De la hoguera de las vanidades al Código Naranja

De la hoguera de las vanidades al Código Naranja

La intolerancia tiene múltiples caras. Algunas son groseramente violentas y otras, aunque no dejan de serlo, están cubiertas con el dulce manto del heroísmo. Ejemplo del primer caso son los hornos nazis de Auschwitz, donde la intolerancia se vistió de sangre vergonzosa.

Ejemplo de lo segundo sería cuando los mismos nazis se dieron a la tarea de quemar los libros que consideraban “poco alemanes”. El nacionalismo siempre le da un rostro más elegante a la intransigencia.

La quema de libros ha sido un recurso del que los más antiguos devastadores de conciencias han echado mano. Lo hicieron en la antigua China; lo hizo el emperador Dioclesiano en la biblioteca de Alejandría; lo repitió el obispo Atanacio para elegir los evangelios que habrían de conformar el Nuevo Testamento y deshacerse del resto. En la Edad Media, cuando los predicadores conminaban a la quema de objetos superfluos y libros de Boccaccio, le llamaban Hoguera de las Vanidades. Aquí en México, en tiempos de la Conquista, tuvimos a Don Diego de Landa, cura conocido por quemar un montón de códices mayas en 1562, quesque porque: “Hallámosles gran número de libros de estas sus letras, y porque no tenían cosa en que no hubiese superstición y falsedades del demonio, se los quemamos todos (...)”.

¿Qué motiva a un quemador de libros a hacerlo, así viva en el siglo XXI? Seguramente el amor. Ese valor sirve para todo. Nos sirve para justificar el dar la vida o el quitarla; ¿por qué no habría de justificar el quemar las ideas con tal de salvar al “mundo”? Quienes queman libros tienen un gran amor a algo o a alguien; el único problema es que se trata de esos amores en donde no cabe nadie más. Al cabo, son amores intolerantes y cómo tales, imponen, dogmatizan, excluyen.

● **DATOS**
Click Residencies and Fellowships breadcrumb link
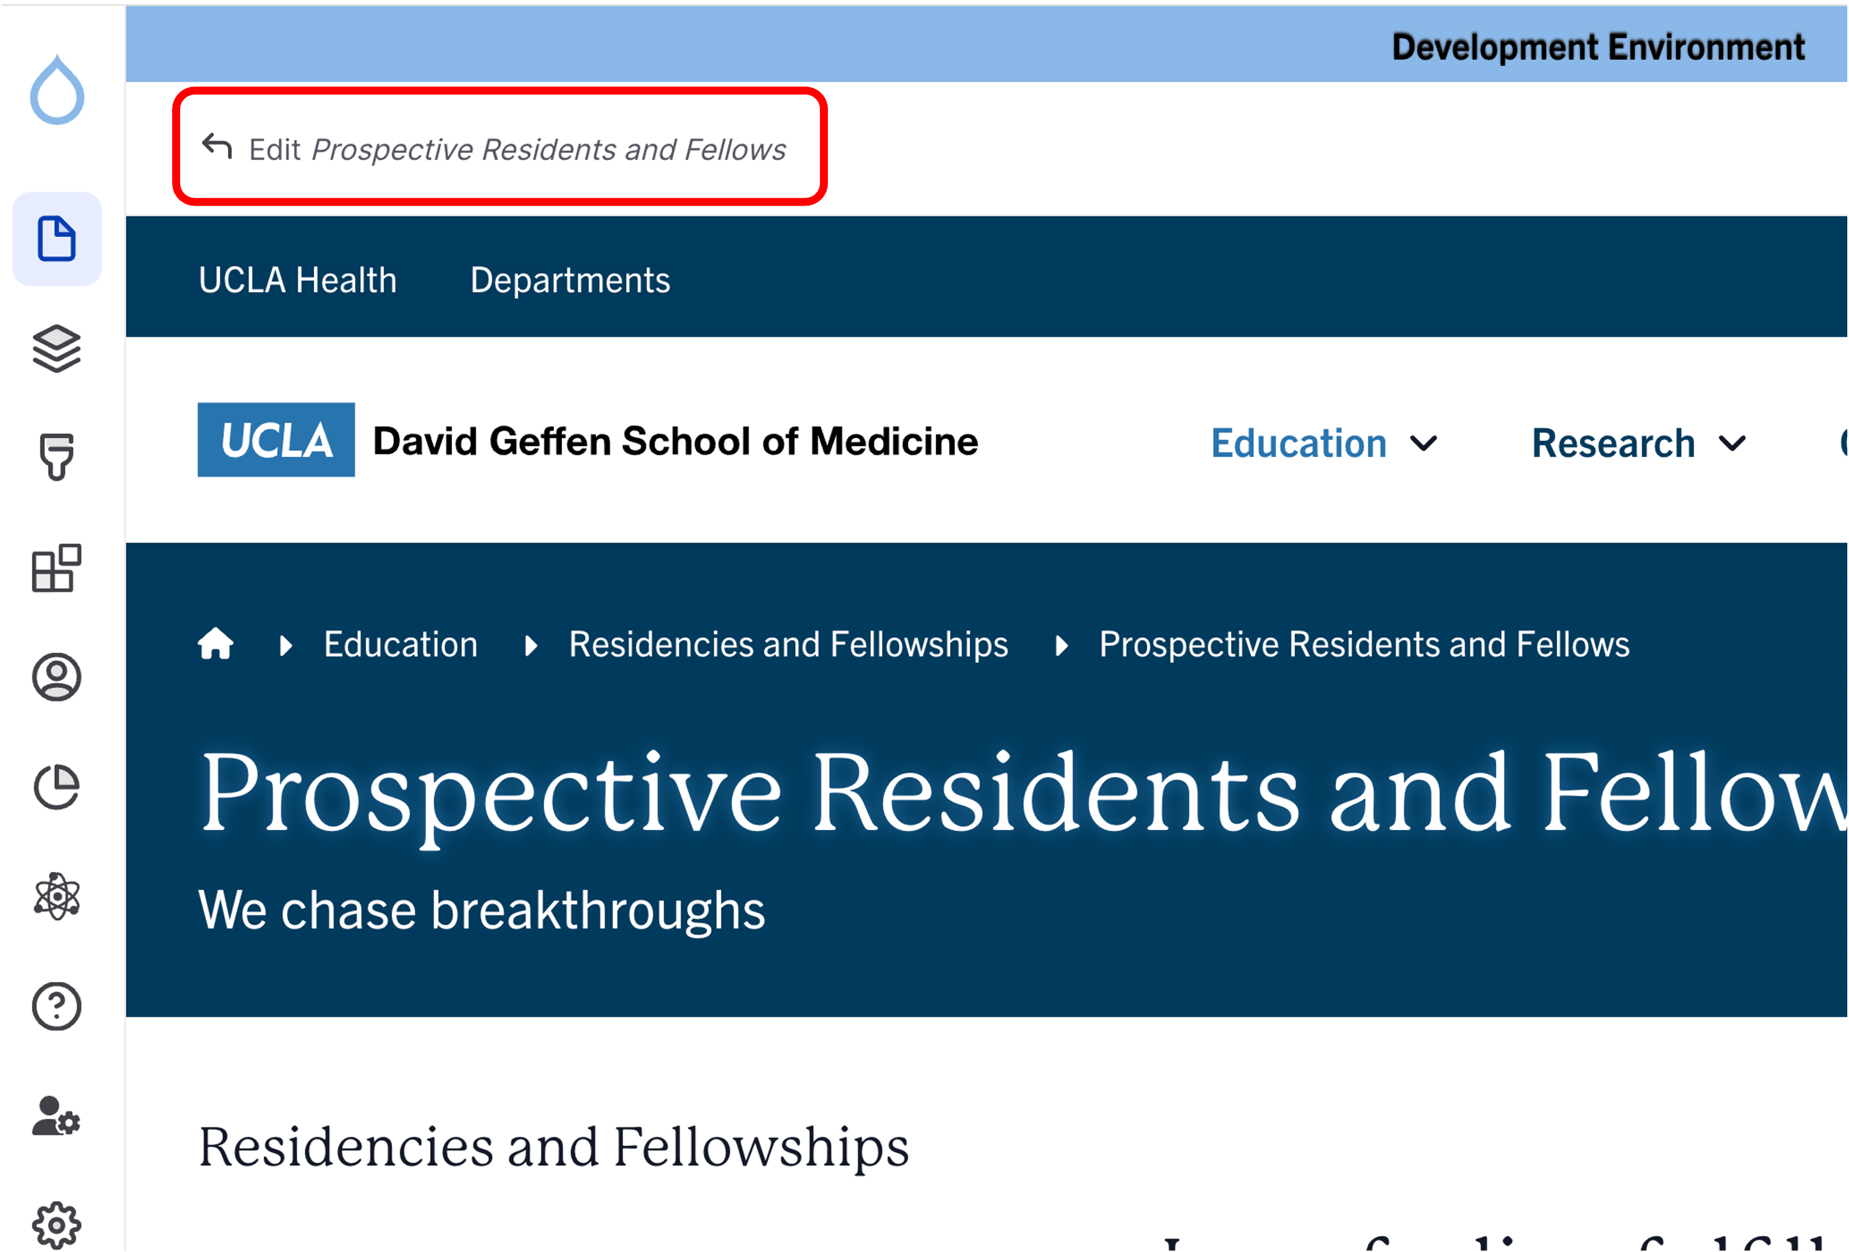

● **INSTRUCCIÓN**
Resuma el texto seleccionado en dos oraciones. El listado no guarda relación alguna con el texto seleccionado.

● **RESPUESTA**
La intolerancia adopta formas abiertamente violentas, como los hornos nazis de Auschwitz, y otras cubiertas con el manto del heroísmo, como la quema de los libros que los nazis consideraban "poco alemanes". La quema de libros se ha repetido a lo largo de la historia, desde la antigua China y la Hoguera de las Vanidades medieval hasta los códices mayas que Diego de Landa quemó en 1562, y la motiva un amor intolerante que impone, dogmatiza y excluye.